It had once been that the Council brats took up most of a central table, within the lunch hall, very exclusive. Now, it was just Ethan and Shack and Ethan was feeling ostracized from the rest of the school.

  They had to get out of the building.

  “You need to work on your pitch,” Shack said, still eating happily enough.

  “I know,” Ethan answered. “But Milton is going to be the last person I convince to change his mind.”

  “You don’t even know what his mind is,” Shack said, and Ethan nodded.

  “Exactly.”

  Martha Cox brushed through the door and closed it behind her, leaning her back against the hollow wood like it was much more significant.

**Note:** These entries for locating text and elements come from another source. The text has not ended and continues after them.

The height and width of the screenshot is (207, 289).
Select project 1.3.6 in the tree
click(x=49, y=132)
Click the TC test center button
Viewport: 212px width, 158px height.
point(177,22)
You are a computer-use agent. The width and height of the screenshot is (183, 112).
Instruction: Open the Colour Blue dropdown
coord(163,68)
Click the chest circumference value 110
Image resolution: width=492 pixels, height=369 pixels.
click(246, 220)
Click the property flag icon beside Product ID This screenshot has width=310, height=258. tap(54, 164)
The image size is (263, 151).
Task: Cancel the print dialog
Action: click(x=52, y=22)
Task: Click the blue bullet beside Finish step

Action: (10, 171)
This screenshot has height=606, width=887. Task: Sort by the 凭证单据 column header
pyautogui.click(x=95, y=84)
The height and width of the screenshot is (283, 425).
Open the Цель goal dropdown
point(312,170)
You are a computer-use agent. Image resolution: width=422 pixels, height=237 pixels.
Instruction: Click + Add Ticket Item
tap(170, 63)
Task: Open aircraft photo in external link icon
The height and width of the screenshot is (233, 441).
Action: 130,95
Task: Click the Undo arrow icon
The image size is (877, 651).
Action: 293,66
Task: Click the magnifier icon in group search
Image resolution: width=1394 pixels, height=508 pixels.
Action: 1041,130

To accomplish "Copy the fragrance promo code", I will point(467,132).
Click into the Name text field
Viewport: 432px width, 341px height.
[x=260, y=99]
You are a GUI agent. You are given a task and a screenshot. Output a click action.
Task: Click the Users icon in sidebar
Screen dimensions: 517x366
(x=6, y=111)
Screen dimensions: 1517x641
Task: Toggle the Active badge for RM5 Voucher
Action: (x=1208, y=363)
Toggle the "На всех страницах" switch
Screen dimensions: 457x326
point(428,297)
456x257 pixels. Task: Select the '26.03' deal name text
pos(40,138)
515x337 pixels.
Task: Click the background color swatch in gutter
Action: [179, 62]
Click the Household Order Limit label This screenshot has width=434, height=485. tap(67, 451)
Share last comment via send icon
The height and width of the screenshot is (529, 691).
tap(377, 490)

  “What do you have for defenses, here?” she asked.

  “What?” Valerie asked. Sasha was still looking out the window like a wound-up cat.

  “I told you, they’re coming,” Sasha said, and Martha looked over.

  “Exactly,” the woman said. “The Superiors are coming, and if we don’t defend ourselves, they’re going to kill us and take you, and the war will be over before it even really starts.”

  Valerie looked over at Sasha.

  “Sasha,” she said. “Sasha I need you to focus.”

  “What do you have?” Martha asked again, her voice much louder and angrier.

  “Almost nothing,” Sasha said. “We used it getting here and setting a defense around the house, but they just finished picking off my anti-detection spell, and they’re starting to target the house.”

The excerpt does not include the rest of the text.